According to him, all of the sightings and descriptions matched up almost perfectly with a sandhill crane.
It stands about five feet tall.
It has around a seven to ten foot wingspan, and it has this bright red flesh around its eyes that would probably look like glowing red eyes if you shined a bright light on him.
He even goes on to say that somebody who has never seen something like the Sand Hill crane before could easily get the impression that it is a man.
car lights would cause the bare skin to reflect as big circles around the eyes.
There's even some explanation to what Newell Patrick might have heard in his sighting,
and potentially what happened to poor little bandit.
So when Newell heard the humming and the buzzing,
he could have been hearing the cry of this crane.
Other sightings had reported sort of an eerie, loud cry.
which also matches up with the sort of weird, loud, high-pitched cry of the Sand Hill Crane,
which Dr. Smith referred to as a taunting trumpet from the underworld,
which I think is a little dramatic.

Work to do:
a) Decide whether each statement agrees with the crane passage, answering yes or no and quoting the exact words of the text that decide it: (i) The sandhill crane stands about five feet tall. (ii) The sandhill crane has a wingspan of around twenty feet. (iii) The speaker considers the phrase "taunting trumpet from the underworld" a fitting description.
b) Write out the stretch of the crane passage from "There's even some" through "eerie, loud cry.", copying it word for word.

Data supplied:
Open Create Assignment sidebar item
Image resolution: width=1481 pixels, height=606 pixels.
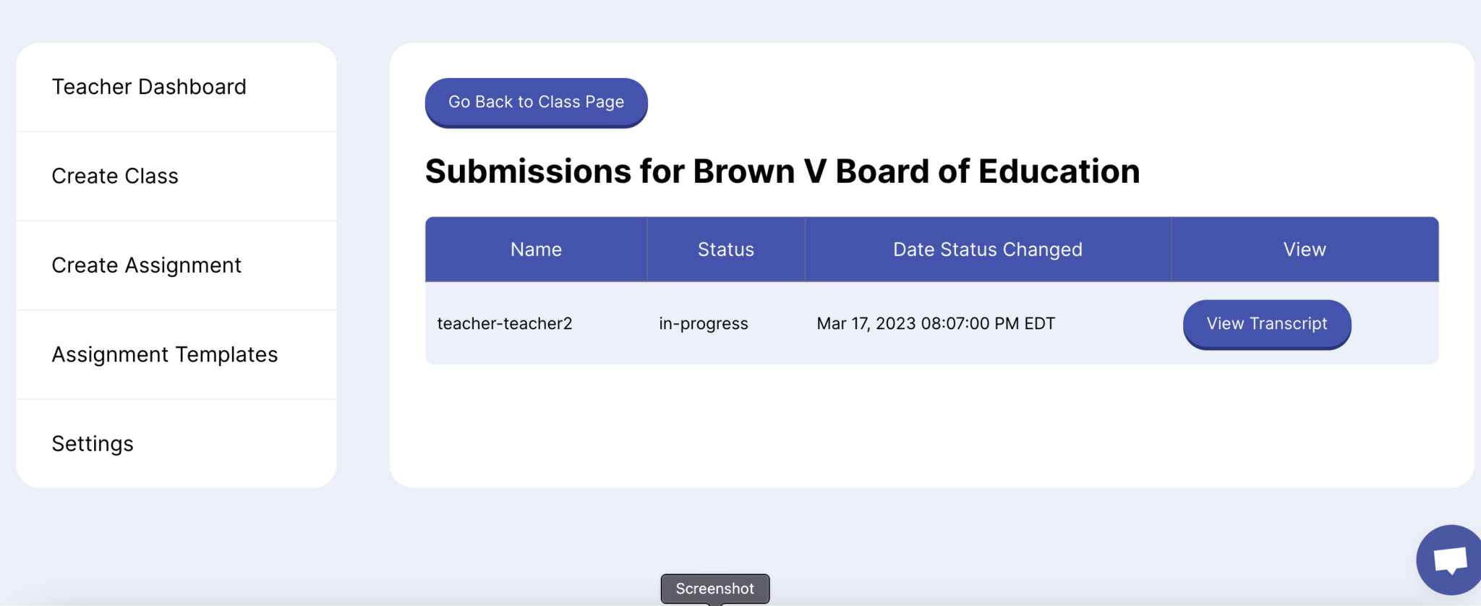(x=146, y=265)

* * *

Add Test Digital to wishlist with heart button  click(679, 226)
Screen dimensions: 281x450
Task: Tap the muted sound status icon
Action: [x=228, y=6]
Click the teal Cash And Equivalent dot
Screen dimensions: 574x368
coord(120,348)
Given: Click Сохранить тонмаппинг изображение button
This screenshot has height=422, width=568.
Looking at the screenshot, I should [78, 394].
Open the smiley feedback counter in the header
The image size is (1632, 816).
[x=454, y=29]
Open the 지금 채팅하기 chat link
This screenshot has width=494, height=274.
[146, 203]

Expected responses:
a)
(i) Yes: "It stands about five feet tall."
(ii) No: "It has around a seven to ten foot wingspan"
(iii) No: "which I think is a little dramatic."

b)
There's even some explanation to what Newell Patrick might have heard in his sighting,
and potentially what happened to poor little bandit.
So when Newell heard the humming and the buzzing,
he could have been hearing the cry of this crane.
Other sightings had reported sort of an eerie, loud cry.